• Requirement: Omit the pictures and copy the entries exactly.

- Opening Delimiter -

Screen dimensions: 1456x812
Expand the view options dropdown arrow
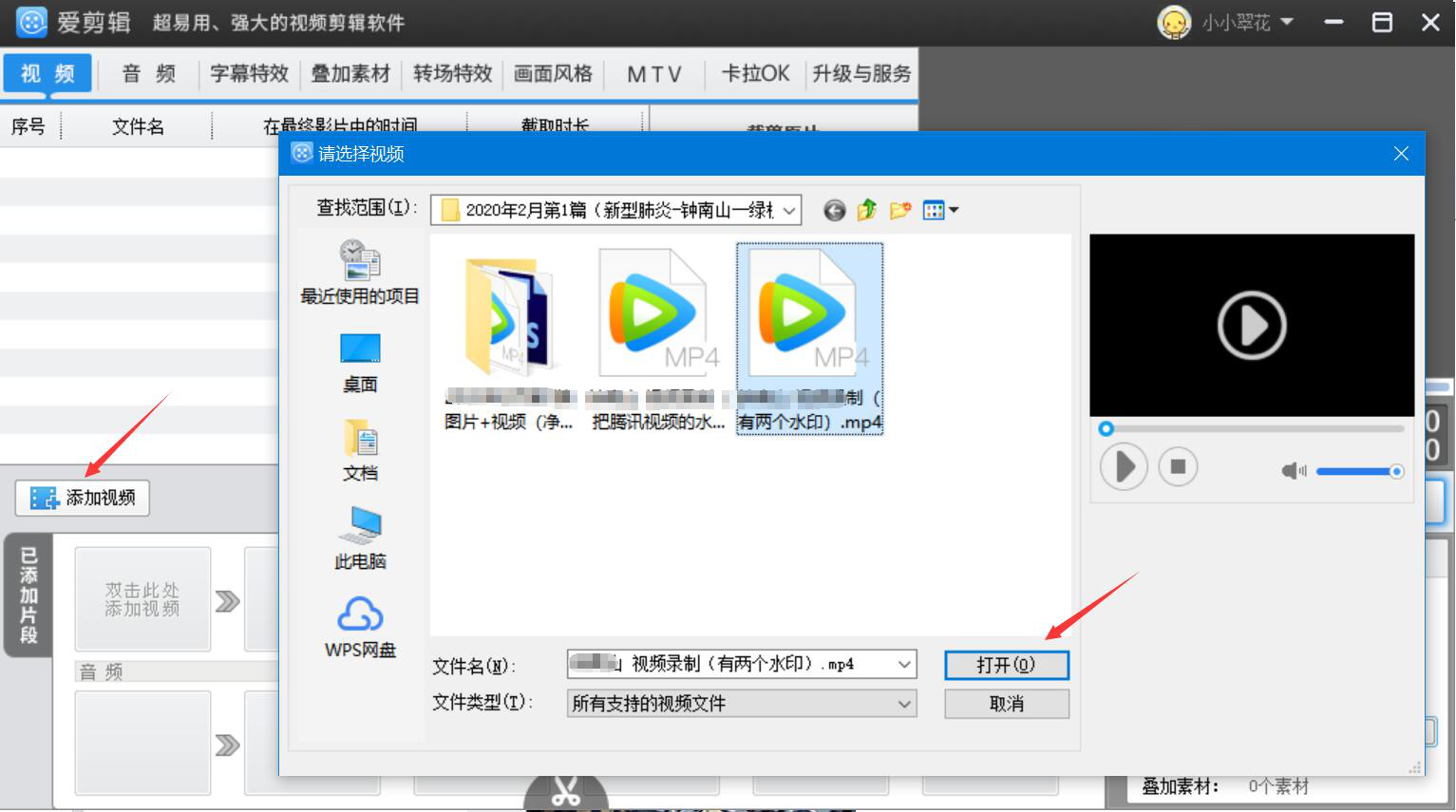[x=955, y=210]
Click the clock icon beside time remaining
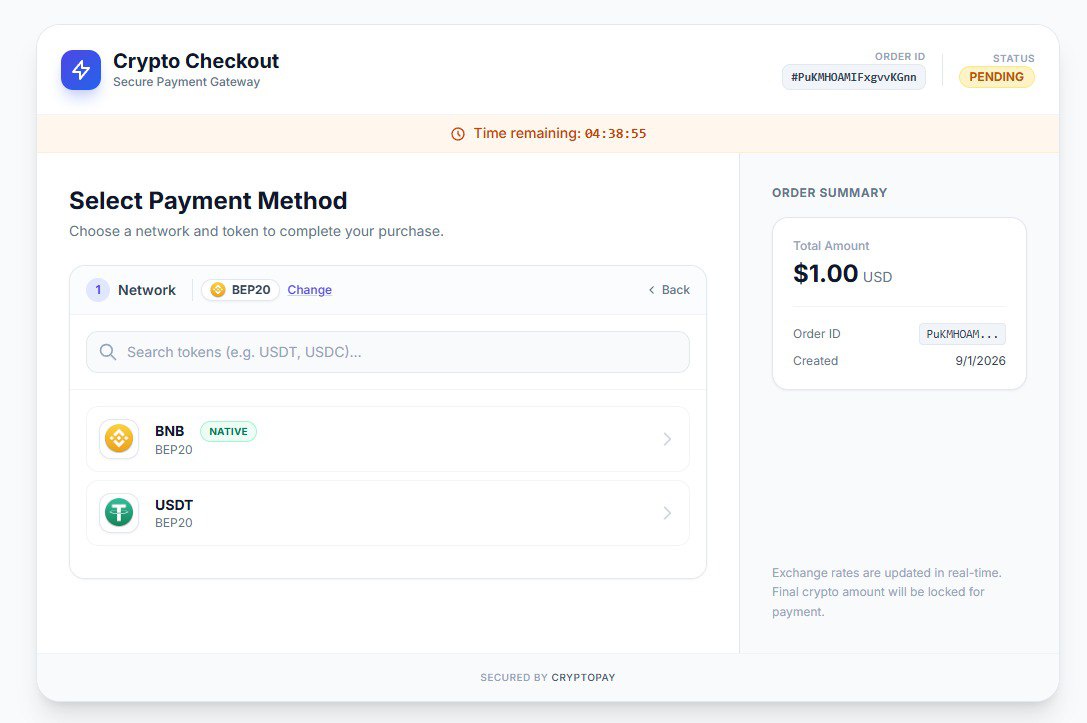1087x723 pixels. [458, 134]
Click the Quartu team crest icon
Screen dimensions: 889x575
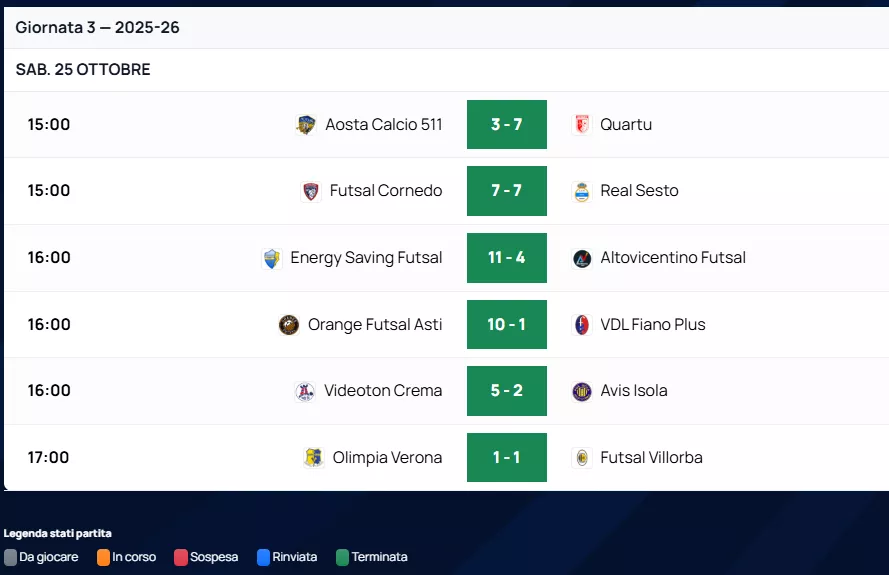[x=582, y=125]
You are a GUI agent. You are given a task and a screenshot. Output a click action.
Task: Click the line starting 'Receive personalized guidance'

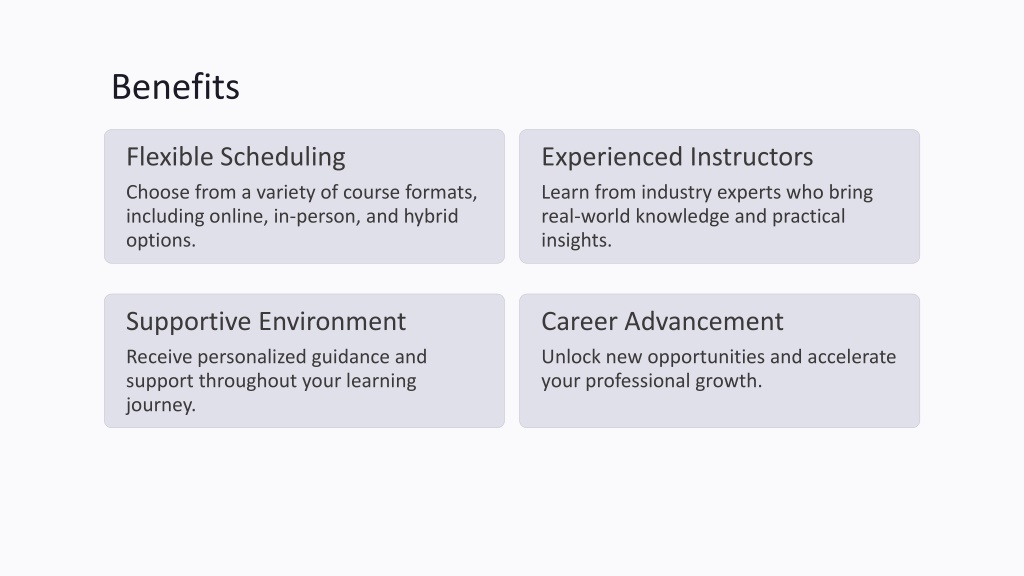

- Closing Delimiter -

• Exercise response:
Screen dimensions: 1456x812
Expand the view options dropdown arrow
[x=955, y=210]
Click the clock icon beside time remaining
1087x723 pixels. [458, 134]
Click the Quartu team crest icon
Screen dimensions: 889x575
[x=582, y=125]
You are a GUI agent. You are given a task and a screenshot. Output a click action.
Task: Click the line starting 'Receive personalized guidance'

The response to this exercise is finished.